======== Records

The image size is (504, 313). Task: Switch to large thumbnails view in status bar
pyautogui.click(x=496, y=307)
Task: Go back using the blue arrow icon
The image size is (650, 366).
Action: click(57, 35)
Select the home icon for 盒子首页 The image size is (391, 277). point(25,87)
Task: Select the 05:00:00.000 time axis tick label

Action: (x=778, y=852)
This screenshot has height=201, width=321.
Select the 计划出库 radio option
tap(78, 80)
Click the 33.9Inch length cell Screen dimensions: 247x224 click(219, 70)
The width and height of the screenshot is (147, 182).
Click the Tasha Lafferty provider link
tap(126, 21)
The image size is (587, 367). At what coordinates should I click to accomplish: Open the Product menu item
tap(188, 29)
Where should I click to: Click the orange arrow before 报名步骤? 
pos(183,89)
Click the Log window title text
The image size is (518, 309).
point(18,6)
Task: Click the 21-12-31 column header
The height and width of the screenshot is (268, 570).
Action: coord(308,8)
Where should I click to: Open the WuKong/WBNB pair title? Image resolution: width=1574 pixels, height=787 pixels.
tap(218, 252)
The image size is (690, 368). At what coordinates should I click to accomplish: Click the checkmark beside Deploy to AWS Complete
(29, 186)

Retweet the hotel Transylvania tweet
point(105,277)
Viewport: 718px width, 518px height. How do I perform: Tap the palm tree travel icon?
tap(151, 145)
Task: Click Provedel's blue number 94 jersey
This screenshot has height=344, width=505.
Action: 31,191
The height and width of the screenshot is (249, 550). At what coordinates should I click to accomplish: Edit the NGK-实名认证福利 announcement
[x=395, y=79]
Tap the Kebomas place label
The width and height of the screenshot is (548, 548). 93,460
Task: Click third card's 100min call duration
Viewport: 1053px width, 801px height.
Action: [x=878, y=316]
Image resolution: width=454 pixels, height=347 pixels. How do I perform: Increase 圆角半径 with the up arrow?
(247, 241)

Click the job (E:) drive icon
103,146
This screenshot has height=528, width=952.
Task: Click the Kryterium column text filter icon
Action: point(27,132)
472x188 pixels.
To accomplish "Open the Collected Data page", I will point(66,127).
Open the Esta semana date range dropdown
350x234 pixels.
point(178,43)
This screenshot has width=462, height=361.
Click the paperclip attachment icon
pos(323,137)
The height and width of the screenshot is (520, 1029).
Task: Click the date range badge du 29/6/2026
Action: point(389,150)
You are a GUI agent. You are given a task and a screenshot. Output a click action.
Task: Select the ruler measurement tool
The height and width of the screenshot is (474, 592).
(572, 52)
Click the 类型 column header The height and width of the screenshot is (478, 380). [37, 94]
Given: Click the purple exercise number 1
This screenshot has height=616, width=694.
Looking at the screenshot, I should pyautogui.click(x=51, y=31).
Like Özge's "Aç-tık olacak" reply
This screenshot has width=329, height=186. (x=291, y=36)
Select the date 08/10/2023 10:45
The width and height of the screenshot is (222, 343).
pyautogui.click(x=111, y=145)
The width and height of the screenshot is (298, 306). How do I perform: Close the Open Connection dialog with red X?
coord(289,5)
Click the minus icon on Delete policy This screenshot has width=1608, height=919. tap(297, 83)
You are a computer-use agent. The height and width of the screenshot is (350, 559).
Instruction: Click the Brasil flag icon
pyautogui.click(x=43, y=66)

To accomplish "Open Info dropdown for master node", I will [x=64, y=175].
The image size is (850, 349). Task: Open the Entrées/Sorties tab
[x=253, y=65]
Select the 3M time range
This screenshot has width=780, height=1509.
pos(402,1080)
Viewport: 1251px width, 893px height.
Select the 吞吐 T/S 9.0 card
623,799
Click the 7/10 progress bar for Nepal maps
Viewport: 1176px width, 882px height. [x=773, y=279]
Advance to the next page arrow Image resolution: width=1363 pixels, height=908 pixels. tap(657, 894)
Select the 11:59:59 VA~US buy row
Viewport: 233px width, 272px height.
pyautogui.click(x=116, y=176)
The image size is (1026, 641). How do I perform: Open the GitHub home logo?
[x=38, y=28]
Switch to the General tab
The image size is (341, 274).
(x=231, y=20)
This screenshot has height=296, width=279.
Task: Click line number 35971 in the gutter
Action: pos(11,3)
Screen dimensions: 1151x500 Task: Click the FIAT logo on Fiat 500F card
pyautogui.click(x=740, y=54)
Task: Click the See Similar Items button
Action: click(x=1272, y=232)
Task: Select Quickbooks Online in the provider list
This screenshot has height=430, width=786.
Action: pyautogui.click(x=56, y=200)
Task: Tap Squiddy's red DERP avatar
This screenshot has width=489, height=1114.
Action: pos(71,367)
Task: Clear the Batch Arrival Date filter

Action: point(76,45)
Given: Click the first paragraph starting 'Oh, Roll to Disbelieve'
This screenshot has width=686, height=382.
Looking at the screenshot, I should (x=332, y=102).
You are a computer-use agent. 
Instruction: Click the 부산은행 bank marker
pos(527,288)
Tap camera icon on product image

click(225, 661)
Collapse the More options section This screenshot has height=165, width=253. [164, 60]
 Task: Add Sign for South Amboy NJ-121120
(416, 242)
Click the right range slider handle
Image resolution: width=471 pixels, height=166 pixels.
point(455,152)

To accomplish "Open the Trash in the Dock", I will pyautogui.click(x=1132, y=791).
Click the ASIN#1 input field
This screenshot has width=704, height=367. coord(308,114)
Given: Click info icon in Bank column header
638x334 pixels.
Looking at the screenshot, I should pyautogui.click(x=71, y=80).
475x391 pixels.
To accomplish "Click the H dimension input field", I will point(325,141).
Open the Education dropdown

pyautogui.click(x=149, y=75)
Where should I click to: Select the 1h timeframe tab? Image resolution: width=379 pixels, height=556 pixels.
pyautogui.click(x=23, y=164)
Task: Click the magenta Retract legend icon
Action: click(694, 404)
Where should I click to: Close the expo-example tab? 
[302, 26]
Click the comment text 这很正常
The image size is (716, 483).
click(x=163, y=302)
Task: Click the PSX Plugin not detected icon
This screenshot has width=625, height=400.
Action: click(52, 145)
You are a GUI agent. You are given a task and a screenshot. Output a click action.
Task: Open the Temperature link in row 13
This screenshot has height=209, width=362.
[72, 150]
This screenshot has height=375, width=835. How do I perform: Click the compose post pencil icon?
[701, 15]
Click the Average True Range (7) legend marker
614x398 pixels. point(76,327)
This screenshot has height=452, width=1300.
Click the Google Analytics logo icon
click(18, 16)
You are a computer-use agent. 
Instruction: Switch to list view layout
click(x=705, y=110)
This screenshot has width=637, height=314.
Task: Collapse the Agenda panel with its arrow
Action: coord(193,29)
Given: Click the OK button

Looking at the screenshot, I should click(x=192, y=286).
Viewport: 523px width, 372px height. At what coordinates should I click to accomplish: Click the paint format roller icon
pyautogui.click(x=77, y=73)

================

→ **The task**
Please return all of the entries exactly as they were given.

→ **Reply to the task**
The image size is (504, 313). Task: Switch to large thumbnails view in status bar
pyautogui.click(x=496, y=307)
Task: Go back using the blue arrow icon
The image size is (650, 366).
Action: click(57, 35)
Select the home icon for 盒子首页 The image size is (391, 277). point(25,87)
Task: Select the 05:00:00.000 time axis tick label

Action: (x=778, y=852)
This screenshot has height=201, width=321.
Select the 计划出库 radio option
tap(78, 80)
Click the 33.9Inch length cell Screen dimensions: 247x224 click(219, 70)
The width and height of the screenshot is (147, 182).
Click the Tasha Lafferty provider link
tap(126, 21)
The image size is (587, 367). At what coordinates should I click to accomplish: Open the Product menu item
tap(188, 29)
Where should I click to: Click the orange arrow before 报名步骤? 
pos(183,89)
Click the Log window title text
The image size is (518, 309).
point(18,6)
Task: Click the 21-12-31 column header
The height and width of the screenshot is (268, 570).
Action: coord(308,8)
Where should I click to: Open the WuKong/WBNB pair title? Image resolution: width=1574 pixels, height=787 pixels.
tap(218, 252)
The image size is (690, 368). At what coordinates should I click to accomplish: Click the checkmark beside Deploy to AWS Complete
(29, 186)

Retweet the hotel Transylvania tweet
point(105,277)
Viewport: 718px width, 518px height. How do I perform: Tap the palm tree travel icon?
tap(151, 145)
Task: Click Provedel's blue number 94 jersey
This screenshot has height=344, width=505.
Action: 31,191
The height and width of the screenshot is (249, 550). At what coordinates should I click to accomplish: Edit the NGK-实名认证福利 announcement
[x=395, y=79]
Tap the Kebomas place label
The width and height of the screenshot is (548, 548). 93,460
Task: Click third card's 100min call duration
Viewport: 1053px width, 801px height.
Action: [x=878, y=316]
Image resolution: width=454 pixels, height=347 pixels. How do I perform: Increase 圆角半径 with the up arrow?
(247, 241)

Click the job (E:) drive icon
103,146
This screenshot has height=528, width=952.
Task: Click the Kryterium column text filter icon
Action: point(27,132)
472x188 pixels.
To accomplish "Open the Collected Data page", I will point(66,127).
Open the Esta semana date range dropdown
350x234 pixels.
point(178,43)
This screenshot has width=462, height=361.
Click the paperclip attachment icon
pos(323,137)
The height and width of the screenshot is (520, 1029).
Task: Click the date range badge du 29/6/2026
Action: point(389,150)
You are a GUI agent. You are given a task and a screenshot. Output a click action.
Task: Select the ruler measurement tool
The height and width of the screenshot is (474, 592).
(572, 52)
Click the 类型 column header The height and width of the screenshot is (478, 380). [37, 94]
Given: Click the purple exercise number 1
This screenshot has height=616, width=694.
Looking at the screenshot, I should pyautogui.click(x=51, y=31).
Like Özge's "Aç-tık olacak" reply
This screenshot has width=329, height=186. (x=291, y=36)
Select the date 08/10/2023 10:45
The width and height of the screenshot is (222, 343).
pyautogui.click(x=111, y=145)
The width and height of the screenshot is (298, 306). How do I perform: Close the Open Connection dialog with red X?
coord(289,5)
Click the minus icon on Delete policy This screenshot has width=1608, height=919. tap(297, 83)
You are a computer-use agent. The height and width of the screenshot is (350, 559).
Instruction: Click the Brasil flag icon
pyautogui.click(x=43, y=66)

To accomplish "Open Info dropdown for master node", I will [x=64, y=175].
The image size is (850, 349). Task: Open the Entrées/Sorties tab
[x=253, y=65]
Select the 3M time range
This screenshot has width=780, height=1509.
pos(402,1080)
Viewport: 1251px width, 893px height.
Select the 吞吐 T/S 9.0 card
623,799
Click the 7/10 progress bar for Nepal maps
Viewport: 1176px width, 882px height. [x=773, y=279]
Advance to the next page arrow Image resolution: width=1363 pixels, height=908 pixels. tap(657, 894)
Select the 11:59:59 VA~US buy row
Viewport: 233px width, 272px height.
pyautogui.click(x=116, y=176)
The image size is (1026, 641). How do I perform: Open the GitHub home logo?
[x=38, y=28]
Switch to the General tab
The image size is (341, 274).
(x=231, y=20)
This screenshot has height=296, width=279.
Task: Click line number 35971 in the gutter
Action: pos(11,3)
Screen dimensions: 1151x500 Task: Click the FIAT logo on Fiat 500F card
pyautogui.click(x=740, y=54)
Task: Click the See Similar Items button
Action: click(x=1272, y=232)
Task: Select Quickbooks Online in the provider list
This screenshot has height=430, width=786.
Action: pyautogui.click(x=56, y=200)
Task: Tap Squiddy's red DERP avatar
This screenshot has width=489, height=1114.
Action: pos(71,367)
Task: Clear the Batch Arrival Date filter

Action: point(76,45)
Given: Click the first paragraph starting 'Oh, Roll to Disbelieve'
This screenshot has width=686, height=382.
Looking at the screenshot, I should (x=332, y=102).
You are a computer-use agent. 
Instruction: Click the 부산은행 bank marker
pos(527,288)
Tap camera icon on product image

click(225, 661)
Collapse the More options section This screenshot has height=165, width=253. [164, 60]
 Task: Add Sign for South Amboy NJ-121120
(416, 242)
Click the right range slider handle
Image resolution: width=471 pixels, height=166 pixels.
point(455,152)

To accomplish "Open the Trash in the Dock", I will pyautogui.click(x=1132, y=791).
Click the ASIN#1 input field
This screenshot has width=704, height=367. coord(308,114)
Given: Click info icon in Bank column header
638x334 pixels.
Looking at the screenshot, I should pyautogui.click(x=71, y=80).
475x391 pixels.
To accomplish "Click the H dimension input field", I will point(325,141).
Open the Education dropdown

pyautogui.click(x=149, y=75)
Where should I click to: Select the 1h timeframe tab? Image resolution: width=379 pixels, height=556 pixels.
pyautogui.click(x=23, y=164)
Task: Click the magenta Retract legend icon
Action: click(694, 404)
Where should I click to: Close the expo-example tab? 
[302, 26]
Click the comment text 这很正常
The image size is (716, 483).
click(x=163, y=302)
Task: Click the PSX Plugin not detected icon
This screenshot has width=625, height=400.
Action: click(52, 145)
You are a GUI agent. You are given a task and a screenshot. Output a click action.
Task: Open the Temperature link in row 13
This screenshot has height=209, width=362.
[72, 150]
This screenshot has height=375, width=835. How do I perform: Click the compose post pencil icon?
[701, 15]
Click the Average True Range (7) legend marker
614x398 pixels. point(76,327)
This screenshot has height=452, width=1300.
Click the Google Analytics logo icon
click(18, 16)
You are a computer-use agent. 
Instruction: Switch to list view layout
click(x=705, y=110)
This screenshot has width=637, height=314.
Task: Collapse the Agenda panel with its arrow
Action: coord(193,29)
Given: Click the OK button

Looking at the screenshot, I should click(x=192, y=286).
Viewport: 523px width, 372px height. At what coordinates should I click to accomplish: Click the paint format roller icon
pyautogui.click(x=77, y=73)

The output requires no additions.